- _Aim 1_
Reproduce the stretch of the binary trees post from "As I mentioned, this" through "that are redundant).", word for word.
- _Aim 2_
Continue the post about binary trees by tone from where it stops.

- _Document section_
Binary Trees by Tone

On Wed, Aug 15, 2012 at 9:46 PM, And Rosta <and.rosta@hidden.email> wrote:
 

As I mentioned, this Fink-Miller system is interesting, but I don't think it's going to be possible for humans to choose correctly among the four tones (or vowels) on the fly.  It appears to require a highly abstract algorithm to determine where to the mark the edges of internal groupings.  However, it did inspire me to sketch out a similar, but what I believe is a more straightforward, system.  Here is the gist:

o We start by observing that any grammar can be represented as a minimal binary tree (simply by adding as many internal nodes as you need and removing any that are redundant).

o There will always be more terminals than nodes in a minimal n-sized binary tree (n-1 to be exact).

o Starting from the bottom, there is always a way to recursively "raise" a "head" terminal for each node from among the terminals under that node until all the nodes contain terminals.  For example, starting with ((t1 t2)(t3 t4)):


        /\
       /  \
      /    \
     /\    /\
    t1 t2 t3 t4

o o Step 1. We raise t1 to the node above it.  We could also have chosen t2:

        /\
       /  \
     t1    \
      \    /\
       t2 t3 t4

o o Step 2. We raise t3 to the node above it.  We could also have chosen t4:

        /\
       /  \
     t1    t3
      \     \
       t2    t4

o o Step 3. We raise t3 again.  We could NOT have chosen t1, because t1 already has a right branch, and no node is allowed more than one right branch:

        t3
       /  \
     t1    t4
      \
       t2  

o Voilà, we're done.  Now that we know which terminal governs which, we can give each terminal one of the following tones.

- _Source data_
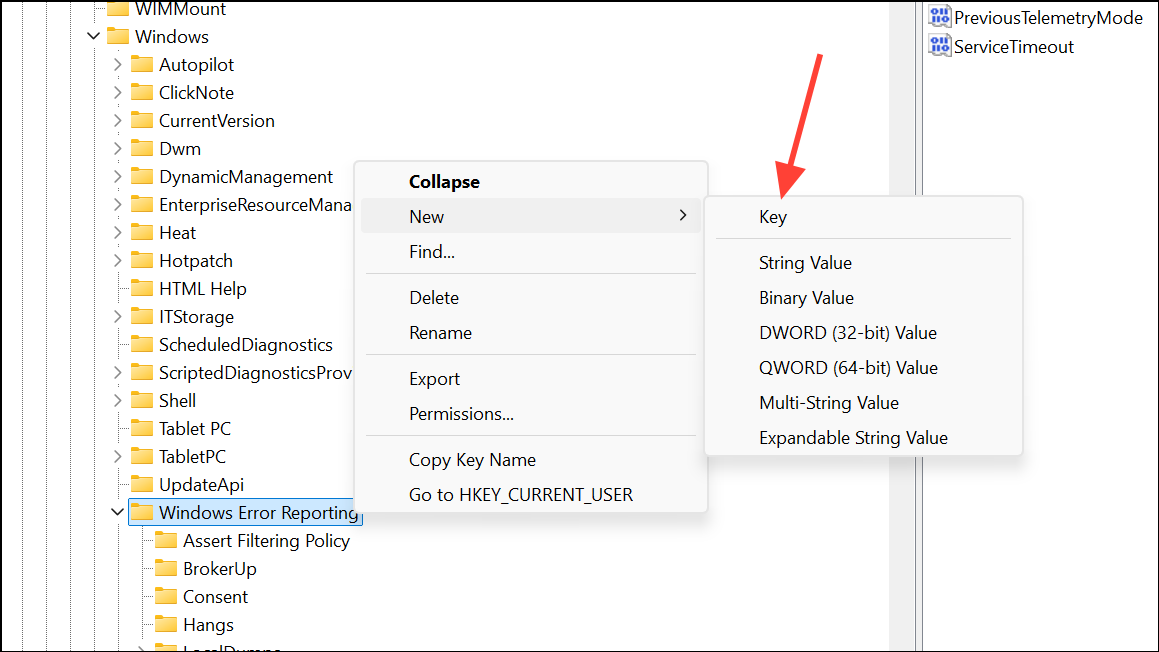Select the Windows Error Reporting folder icon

- _Exercise result 1_
As I mentioned, this Fink-Miller system is interesting, but I don't think it's going to be possible for humans to choose correctly among the four tones (or vowels) on the fly.  It appears to require a highly abstract algorithm to determine where to the mark the edges of internal groupings.  However, it did inspire me to sketch out a similar, but what I believe is a more straightforward, system.  Here is the gist:

o We start by observing that any grammar can be represented as a minimal binary tree (simply by adding as many internal nodes as you need and removing any that are redundant).

- _Exercise result 2_
LL  \ low     (grave accent) governs child on right

LH \/ rising  (caron) governs no child

HH /  high    (acute accent) governs child on left

HL /\ falling (circumflex) governs children on left & right

Both t2 and t4 get rising tone, t1 gets low tone and t3 gets falling.  I paired each tone with a node type based on the shape of the corresponding diacritic; the shape of each diacritic encodes which children are governed, except the rising tone, which corresponds to having no children.

t1(è) t2(ě) t3(ê) t4(ě)

Getting back the original tree ((t1 t2)(t3 t4)) requires an interpretation rule: A right branch takes precedence over a left branch.  Thus, t1 pairs with t2, and t3 with t4.  This rule follows precisely because we initially raised the left terminal of each terminal node (lowest level nodes).  If we change the way we raise heads, we may have to change the interpretation rules, though I have not worked out every possible permutation  The other interpretation rule - for this example - is that right branches group to the right. 

What I did next is experiment a bit using a simplified Lojban-like language:

lò brà brě brì brô lò brù drà drě

= ((lò (brà brě)) ((brì brô) (lò (brù (drà drě)))))

In order to pull this off, we are forced to add a new raising operation and interpretation rule for left branching:  Terminals marked as having left branches do not signify that the terminal by itself governs the node to the left.  Rather, a left branch signifies that the entire right-branching structure of which the marked terminal is the final part governs that branch.  In other words,  (t1 ((t2 t3) t4)), shown here with t2 already raised...

        /\
       / /\
      / t2 \
     /    \ \
    t1    t3 t4

...can be re-written:
       
      (t2\t3)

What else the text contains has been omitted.